● EXERCISE GOAL: Go to the line that contains "The image size is (838, 838).". Restate that line and each one after it exactly, through the end of the records, without pictures.

● RECORDS:
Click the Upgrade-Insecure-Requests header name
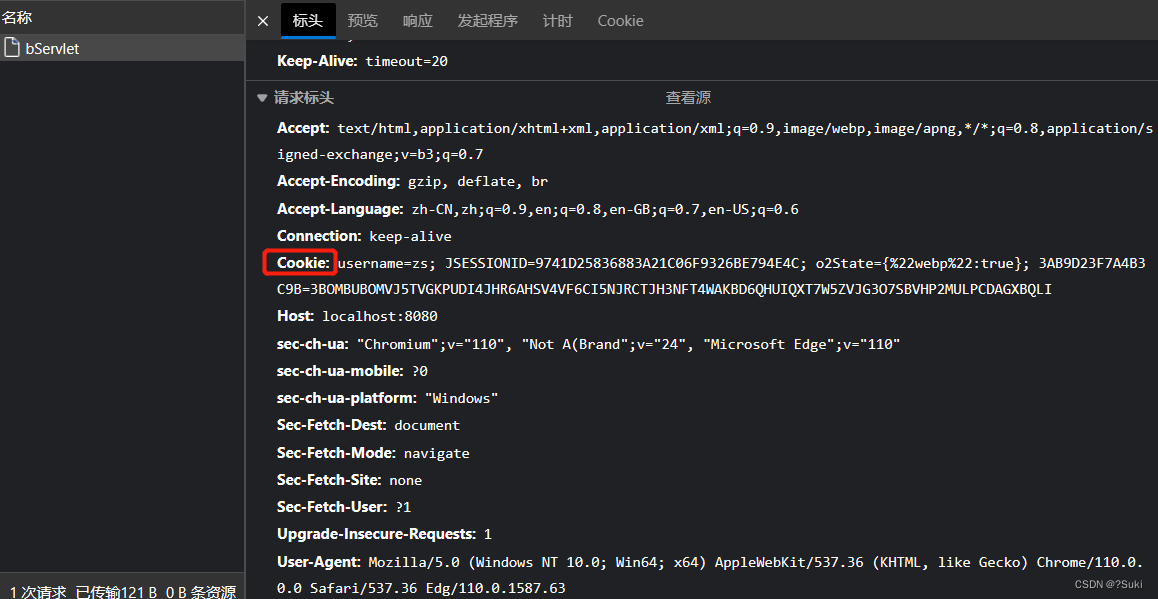The height and width of the screenshot is (599, 1158). [x=375, y=534]
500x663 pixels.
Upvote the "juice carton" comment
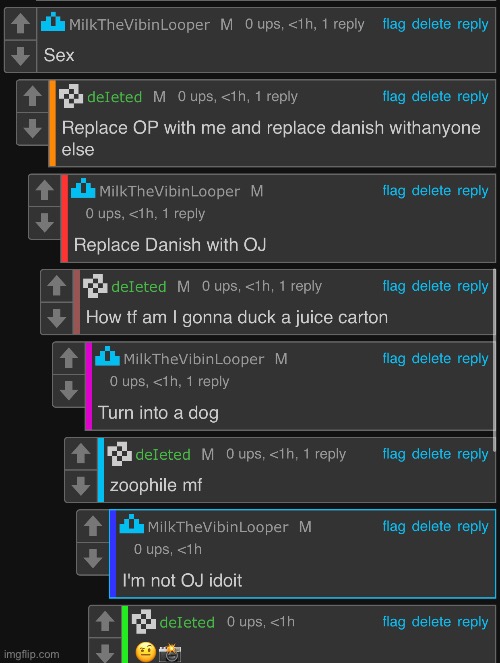pos(57,286)
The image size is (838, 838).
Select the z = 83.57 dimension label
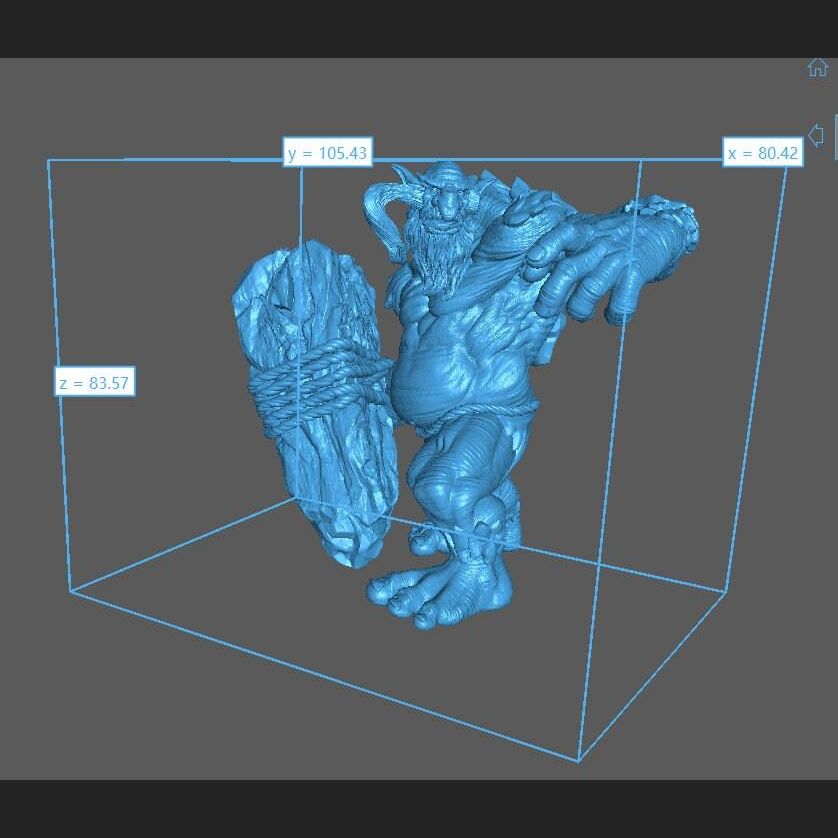pyautogui.click(x=94, y=383)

● EXPECTED ANSWER:
The image size is (838, 838).
Select the z = 83.57 dimension label
pyautogui.click(x=94, y=383)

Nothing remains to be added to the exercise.